*Exercise brief*. In the records below, tally each line that contains the word "computer" and give the total only.
= = = = =
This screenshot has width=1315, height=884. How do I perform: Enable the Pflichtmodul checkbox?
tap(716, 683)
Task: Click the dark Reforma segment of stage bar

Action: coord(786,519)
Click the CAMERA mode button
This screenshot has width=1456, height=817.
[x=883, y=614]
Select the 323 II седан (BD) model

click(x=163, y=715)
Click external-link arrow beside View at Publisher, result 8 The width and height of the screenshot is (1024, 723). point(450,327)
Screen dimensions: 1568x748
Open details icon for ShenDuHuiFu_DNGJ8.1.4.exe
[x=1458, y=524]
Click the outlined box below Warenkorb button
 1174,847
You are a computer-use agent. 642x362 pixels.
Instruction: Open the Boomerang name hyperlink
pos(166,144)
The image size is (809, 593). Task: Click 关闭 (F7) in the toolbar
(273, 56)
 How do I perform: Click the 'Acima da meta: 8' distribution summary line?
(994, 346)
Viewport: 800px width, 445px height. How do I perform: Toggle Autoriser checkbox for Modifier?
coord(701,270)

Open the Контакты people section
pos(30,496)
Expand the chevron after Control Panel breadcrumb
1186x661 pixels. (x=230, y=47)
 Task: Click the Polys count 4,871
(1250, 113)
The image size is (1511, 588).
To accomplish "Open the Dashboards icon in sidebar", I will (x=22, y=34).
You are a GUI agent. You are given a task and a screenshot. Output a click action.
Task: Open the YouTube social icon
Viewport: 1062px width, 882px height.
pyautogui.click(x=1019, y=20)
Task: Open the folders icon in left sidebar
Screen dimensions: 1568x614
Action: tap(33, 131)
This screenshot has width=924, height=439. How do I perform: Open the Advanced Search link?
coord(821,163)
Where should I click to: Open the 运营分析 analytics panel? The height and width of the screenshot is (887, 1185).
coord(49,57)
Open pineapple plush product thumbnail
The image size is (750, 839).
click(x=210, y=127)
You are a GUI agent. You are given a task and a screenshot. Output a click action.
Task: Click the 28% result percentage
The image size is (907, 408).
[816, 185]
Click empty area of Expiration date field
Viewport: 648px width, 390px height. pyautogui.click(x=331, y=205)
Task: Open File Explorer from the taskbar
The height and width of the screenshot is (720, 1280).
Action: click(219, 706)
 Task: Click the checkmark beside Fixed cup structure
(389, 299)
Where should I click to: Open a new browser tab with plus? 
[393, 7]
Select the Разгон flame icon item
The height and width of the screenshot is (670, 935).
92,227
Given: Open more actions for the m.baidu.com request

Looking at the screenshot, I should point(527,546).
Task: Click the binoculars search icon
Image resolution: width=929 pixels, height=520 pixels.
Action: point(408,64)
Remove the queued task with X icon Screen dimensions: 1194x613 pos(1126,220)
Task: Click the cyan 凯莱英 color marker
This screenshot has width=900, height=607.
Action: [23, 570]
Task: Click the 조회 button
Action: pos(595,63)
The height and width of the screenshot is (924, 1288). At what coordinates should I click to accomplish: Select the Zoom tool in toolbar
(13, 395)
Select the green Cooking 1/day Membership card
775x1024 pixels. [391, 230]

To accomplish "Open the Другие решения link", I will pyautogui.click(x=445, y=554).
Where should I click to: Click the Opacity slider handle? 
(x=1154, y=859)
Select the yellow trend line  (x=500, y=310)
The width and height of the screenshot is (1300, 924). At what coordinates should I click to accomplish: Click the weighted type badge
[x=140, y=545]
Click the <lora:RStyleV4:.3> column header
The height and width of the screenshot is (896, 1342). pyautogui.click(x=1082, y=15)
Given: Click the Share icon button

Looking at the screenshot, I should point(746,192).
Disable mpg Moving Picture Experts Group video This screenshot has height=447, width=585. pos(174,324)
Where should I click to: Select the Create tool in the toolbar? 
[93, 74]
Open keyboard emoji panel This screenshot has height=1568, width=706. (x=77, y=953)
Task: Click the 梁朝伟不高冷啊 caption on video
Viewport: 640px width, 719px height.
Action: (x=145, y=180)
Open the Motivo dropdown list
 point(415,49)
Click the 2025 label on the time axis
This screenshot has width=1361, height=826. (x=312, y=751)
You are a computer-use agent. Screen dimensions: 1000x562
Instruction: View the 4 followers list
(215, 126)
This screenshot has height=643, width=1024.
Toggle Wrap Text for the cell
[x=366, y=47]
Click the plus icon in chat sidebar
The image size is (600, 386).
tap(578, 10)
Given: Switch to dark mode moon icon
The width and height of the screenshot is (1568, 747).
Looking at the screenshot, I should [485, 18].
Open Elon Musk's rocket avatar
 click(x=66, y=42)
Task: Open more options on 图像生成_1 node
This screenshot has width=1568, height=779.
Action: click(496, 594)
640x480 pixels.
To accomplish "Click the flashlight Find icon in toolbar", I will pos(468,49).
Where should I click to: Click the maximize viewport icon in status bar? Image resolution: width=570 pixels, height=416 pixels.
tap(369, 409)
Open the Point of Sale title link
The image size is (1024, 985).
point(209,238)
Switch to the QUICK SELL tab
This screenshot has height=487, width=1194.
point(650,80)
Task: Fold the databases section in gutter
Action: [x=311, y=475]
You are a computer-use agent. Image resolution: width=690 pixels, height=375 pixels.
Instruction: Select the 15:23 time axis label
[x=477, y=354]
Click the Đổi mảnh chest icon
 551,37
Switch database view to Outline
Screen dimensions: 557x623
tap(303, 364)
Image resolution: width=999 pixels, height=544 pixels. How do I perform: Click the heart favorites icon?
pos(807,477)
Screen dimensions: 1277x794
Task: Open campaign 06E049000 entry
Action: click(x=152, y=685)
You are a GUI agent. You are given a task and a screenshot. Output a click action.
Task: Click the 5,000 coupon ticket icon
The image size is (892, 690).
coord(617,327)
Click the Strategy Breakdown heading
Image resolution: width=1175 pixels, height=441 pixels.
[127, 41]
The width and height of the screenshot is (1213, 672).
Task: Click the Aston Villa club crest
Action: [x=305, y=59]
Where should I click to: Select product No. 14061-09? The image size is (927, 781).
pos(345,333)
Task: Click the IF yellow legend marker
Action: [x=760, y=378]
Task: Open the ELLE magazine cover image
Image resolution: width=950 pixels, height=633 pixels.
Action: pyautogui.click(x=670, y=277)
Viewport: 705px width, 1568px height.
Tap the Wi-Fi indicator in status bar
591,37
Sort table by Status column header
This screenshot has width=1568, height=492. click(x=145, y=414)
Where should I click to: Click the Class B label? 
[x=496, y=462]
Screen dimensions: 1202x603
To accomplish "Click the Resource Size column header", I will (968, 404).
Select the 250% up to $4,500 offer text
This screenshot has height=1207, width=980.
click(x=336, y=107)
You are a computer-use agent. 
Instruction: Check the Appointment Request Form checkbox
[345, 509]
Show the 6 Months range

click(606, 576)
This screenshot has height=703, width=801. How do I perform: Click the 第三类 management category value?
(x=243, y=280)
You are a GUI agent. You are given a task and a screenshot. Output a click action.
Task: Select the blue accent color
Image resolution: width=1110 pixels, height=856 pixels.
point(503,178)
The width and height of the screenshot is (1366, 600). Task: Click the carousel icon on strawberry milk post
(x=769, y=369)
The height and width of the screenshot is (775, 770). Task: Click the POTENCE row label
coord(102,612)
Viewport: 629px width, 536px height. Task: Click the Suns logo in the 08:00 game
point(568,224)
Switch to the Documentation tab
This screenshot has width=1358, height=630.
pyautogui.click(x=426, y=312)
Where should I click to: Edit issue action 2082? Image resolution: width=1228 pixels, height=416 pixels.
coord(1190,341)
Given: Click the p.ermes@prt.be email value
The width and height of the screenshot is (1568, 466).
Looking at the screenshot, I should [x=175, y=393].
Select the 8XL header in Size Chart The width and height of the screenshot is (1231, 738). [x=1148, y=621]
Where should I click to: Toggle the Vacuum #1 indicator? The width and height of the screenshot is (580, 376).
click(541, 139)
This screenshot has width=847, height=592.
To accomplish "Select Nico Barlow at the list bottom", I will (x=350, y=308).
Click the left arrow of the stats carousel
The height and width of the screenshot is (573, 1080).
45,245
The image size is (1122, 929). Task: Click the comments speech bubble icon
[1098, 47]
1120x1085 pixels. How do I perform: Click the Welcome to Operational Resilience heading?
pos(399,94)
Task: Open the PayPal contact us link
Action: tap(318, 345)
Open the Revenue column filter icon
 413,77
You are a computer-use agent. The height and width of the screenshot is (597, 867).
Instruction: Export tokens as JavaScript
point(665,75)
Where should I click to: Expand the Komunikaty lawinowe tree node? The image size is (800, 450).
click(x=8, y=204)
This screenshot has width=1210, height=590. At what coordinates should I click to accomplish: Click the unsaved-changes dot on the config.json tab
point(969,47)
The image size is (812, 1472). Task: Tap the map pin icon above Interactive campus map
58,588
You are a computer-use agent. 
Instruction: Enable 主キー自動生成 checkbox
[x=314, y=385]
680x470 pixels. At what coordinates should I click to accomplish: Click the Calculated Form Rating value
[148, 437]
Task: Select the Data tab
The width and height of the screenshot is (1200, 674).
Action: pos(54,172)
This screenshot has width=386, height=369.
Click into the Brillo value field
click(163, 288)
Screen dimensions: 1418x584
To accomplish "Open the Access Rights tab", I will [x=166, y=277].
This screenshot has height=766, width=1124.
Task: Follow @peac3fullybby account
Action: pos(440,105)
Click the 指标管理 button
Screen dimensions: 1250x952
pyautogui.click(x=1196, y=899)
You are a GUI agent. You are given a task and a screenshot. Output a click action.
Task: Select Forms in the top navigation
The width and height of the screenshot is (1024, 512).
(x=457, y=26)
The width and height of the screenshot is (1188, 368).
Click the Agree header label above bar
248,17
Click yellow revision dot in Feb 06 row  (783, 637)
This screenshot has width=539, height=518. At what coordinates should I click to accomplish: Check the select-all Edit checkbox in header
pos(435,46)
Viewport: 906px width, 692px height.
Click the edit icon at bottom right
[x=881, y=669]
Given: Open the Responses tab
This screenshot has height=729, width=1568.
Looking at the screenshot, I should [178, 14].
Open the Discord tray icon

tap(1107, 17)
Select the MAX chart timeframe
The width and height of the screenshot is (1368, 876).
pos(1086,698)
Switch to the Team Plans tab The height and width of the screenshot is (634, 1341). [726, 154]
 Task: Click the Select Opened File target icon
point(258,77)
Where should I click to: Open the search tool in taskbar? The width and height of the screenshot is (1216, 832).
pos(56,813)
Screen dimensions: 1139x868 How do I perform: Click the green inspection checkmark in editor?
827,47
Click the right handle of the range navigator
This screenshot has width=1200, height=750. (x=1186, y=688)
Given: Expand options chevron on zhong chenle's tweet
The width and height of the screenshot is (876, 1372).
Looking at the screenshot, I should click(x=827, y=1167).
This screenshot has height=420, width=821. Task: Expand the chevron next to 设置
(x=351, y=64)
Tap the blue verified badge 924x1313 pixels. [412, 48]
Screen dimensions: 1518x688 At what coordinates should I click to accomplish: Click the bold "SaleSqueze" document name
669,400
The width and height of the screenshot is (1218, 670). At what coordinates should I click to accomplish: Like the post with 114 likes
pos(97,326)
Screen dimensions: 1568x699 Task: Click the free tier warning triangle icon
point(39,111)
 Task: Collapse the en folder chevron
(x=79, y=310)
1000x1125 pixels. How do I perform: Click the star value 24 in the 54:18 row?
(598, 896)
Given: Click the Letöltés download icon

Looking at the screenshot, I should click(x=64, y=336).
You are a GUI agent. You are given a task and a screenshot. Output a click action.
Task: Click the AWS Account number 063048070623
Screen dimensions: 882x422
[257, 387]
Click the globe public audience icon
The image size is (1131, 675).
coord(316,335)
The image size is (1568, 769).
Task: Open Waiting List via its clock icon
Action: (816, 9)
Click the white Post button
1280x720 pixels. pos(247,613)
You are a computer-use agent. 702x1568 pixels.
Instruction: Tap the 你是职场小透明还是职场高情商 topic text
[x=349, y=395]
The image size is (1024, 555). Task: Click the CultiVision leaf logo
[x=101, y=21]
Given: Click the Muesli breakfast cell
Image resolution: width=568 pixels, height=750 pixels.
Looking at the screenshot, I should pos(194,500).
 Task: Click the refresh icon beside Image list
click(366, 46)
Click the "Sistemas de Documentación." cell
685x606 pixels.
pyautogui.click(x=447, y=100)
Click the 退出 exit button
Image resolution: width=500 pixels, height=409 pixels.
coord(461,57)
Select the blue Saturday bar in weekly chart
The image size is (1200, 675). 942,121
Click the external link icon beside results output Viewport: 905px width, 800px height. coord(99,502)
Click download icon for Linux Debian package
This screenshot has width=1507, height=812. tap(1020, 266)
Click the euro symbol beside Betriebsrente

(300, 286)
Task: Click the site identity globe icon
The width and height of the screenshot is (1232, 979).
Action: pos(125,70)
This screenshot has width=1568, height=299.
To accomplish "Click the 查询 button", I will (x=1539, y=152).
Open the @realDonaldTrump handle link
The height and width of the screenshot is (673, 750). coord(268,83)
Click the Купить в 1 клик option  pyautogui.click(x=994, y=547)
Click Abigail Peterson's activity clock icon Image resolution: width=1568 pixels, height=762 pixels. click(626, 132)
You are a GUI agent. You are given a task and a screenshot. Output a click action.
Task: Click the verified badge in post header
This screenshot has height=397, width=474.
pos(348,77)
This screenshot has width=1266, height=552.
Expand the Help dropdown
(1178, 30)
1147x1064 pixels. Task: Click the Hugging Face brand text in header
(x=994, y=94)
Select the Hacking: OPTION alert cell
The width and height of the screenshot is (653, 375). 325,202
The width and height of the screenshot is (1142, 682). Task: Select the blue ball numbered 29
= = = = =
*Response box*. 7